INSTRUCTIONS FOR THE TASK = Below are some entries. Repeat exactly the lines from the one with "Click the 1Password" through the one with "Task: Click the chain", and only those.

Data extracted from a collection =
+ + +

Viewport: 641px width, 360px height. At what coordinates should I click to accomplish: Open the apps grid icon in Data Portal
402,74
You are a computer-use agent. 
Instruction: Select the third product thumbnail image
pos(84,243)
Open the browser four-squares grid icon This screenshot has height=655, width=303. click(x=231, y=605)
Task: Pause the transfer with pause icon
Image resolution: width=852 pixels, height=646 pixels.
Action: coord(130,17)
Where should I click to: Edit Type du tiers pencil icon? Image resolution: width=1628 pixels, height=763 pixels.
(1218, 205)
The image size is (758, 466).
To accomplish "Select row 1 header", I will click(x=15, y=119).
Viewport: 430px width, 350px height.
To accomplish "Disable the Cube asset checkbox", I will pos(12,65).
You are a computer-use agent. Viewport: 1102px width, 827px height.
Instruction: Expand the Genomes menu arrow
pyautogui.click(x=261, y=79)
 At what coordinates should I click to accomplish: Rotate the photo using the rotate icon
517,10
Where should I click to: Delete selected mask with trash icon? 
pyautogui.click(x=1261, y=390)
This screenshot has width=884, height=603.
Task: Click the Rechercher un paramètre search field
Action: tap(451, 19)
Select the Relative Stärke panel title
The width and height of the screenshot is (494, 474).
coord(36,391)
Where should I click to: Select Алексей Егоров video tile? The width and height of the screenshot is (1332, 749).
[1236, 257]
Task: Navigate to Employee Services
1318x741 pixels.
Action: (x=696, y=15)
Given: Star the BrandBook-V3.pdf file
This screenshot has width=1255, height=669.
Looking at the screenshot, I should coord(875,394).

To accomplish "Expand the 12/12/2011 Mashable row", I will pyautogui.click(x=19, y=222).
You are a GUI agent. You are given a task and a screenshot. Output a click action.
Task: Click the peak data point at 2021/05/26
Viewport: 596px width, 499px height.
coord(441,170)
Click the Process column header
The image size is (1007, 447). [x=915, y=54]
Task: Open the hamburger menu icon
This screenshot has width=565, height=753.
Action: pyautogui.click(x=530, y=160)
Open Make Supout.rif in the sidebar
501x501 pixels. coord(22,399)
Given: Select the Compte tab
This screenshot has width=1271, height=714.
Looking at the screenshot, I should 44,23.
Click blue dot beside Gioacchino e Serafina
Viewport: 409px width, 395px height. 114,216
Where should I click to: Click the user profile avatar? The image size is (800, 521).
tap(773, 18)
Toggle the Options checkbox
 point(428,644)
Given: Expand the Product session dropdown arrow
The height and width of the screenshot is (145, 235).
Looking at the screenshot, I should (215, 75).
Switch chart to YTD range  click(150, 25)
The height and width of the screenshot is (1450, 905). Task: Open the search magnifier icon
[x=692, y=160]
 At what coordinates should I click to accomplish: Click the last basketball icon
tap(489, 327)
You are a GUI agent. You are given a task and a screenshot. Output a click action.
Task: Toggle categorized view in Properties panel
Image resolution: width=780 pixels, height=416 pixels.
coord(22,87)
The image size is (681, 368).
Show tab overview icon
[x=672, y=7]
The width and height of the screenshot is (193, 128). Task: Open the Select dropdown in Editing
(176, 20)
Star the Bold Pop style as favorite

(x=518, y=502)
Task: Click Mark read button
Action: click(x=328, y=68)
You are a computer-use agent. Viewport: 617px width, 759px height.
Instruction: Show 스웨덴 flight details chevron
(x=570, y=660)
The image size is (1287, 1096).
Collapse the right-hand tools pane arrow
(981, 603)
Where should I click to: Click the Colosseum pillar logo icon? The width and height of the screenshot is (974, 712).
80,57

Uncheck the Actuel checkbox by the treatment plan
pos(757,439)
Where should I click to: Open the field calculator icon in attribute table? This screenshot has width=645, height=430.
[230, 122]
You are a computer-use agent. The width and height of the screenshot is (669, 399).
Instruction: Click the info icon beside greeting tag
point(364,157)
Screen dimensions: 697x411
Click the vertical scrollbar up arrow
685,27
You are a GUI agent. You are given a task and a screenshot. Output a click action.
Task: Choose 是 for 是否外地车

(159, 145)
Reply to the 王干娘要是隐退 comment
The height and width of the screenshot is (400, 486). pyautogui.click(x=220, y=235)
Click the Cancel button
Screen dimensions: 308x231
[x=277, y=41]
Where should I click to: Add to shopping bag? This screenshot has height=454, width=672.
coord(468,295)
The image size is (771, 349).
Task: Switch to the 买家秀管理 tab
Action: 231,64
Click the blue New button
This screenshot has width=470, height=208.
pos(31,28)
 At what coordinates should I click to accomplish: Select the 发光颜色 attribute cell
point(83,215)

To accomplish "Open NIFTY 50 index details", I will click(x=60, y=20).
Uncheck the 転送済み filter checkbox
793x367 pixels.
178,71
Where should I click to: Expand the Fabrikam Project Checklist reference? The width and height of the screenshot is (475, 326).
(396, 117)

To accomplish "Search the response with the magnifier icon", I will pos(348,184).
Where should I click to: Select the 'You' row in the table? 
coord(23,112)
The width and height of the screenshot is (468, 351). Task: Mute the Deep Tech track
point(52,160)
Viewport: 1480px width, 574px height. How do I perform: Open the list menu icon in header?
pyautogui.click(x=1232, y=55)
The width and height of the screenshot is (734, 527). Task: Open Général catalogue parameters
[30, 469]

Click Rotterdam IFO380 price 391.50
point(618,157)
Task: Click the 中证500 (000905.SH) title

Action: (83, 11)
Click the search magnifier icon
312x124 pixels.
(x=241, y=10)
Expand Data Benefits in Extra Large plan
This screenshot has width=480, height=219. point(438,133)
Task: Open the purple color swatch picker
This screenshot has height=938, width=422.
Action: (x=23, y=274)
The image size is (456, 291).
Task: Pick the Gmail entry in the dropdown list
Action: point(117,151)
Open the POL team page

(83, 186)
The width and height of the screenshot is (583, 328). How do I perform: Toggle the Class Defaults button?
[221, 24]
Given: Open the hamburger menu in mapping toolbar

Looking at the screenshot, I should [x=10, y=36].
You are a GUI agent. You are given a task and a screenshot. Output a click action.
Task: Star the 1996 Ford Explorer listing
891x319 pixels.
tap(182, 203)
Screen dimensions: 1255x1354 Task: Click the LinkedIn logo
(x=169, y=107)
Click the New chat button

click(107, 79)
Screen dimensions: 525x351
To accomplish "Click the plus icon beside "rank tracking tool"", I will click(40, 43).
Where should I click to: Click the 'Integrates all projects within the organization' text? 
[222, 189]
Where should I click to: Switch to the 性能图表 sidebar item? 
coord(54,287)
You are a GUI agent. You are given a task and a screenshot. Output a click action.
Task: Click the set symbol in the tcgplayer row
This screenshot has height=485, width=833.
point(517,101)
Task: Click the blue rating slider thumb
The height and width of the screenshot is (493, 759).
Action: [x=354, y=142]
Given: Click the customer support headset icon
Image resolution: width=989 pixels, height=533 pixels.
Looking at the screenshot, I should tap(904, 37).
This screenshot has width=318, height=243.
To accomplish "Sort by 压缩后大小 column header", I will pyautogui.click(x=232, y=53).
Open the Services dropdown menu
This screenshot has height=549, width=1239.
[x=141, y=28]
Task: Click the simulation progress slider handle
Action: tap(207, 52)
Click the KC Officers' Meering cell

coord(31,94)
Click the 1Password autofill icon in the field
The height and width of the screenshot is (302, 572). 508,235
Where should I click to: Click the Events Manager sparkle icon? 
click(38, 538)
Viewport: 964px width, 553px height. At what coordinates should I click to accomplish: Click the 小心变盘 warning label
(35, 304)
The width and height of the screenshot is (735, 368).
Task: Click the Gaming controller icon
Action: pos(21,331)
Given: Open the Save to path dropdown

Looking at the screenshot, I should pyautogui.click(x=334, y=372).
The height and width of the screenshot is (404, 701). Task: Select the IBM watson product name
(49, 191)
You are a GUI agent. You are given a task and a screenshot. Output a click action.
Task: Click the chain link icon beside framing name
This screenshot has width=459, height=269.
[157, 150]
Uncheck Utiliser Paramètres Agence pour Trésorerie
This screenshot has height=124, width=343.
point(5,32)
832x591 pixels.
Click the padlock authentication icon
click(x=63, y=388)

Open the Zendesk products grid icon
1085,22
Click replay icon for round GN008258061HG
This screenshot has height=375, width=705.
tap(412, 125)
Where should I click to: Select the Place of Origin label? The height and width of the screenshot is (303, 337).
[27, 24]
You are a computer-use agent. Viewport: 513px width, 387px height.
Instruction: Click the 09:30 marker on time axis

+ + +

SOLUTION TO THE EXERCISE =
Click the 1Password autofill icon in the field
The height and width of the screenshot is (302, 572). 508,235
Where should I click to: Click the Events Manager sparkle icon? 
click(38, 538)
Viewport: 964px width, 553px height. At what coordinates should I click to accomplish: Click the 小心变盘 warning label
(35, 304)
The width and height of the screenshot is (735, 368).
Task: Click the Gaming controller icon
Action: pos(21,331)
Given: Open the Save to path dropdown

Looking at the screenshot, I should pyautogui.click(x=334, y=372).
The height and width of the screenshot is (404, 701). Task: Select the IBM watson product name
(49, 191)
You are a GUI agent. You are given a task and a screenshot. Output a click action.
Task: Click the chain link icon beside framing name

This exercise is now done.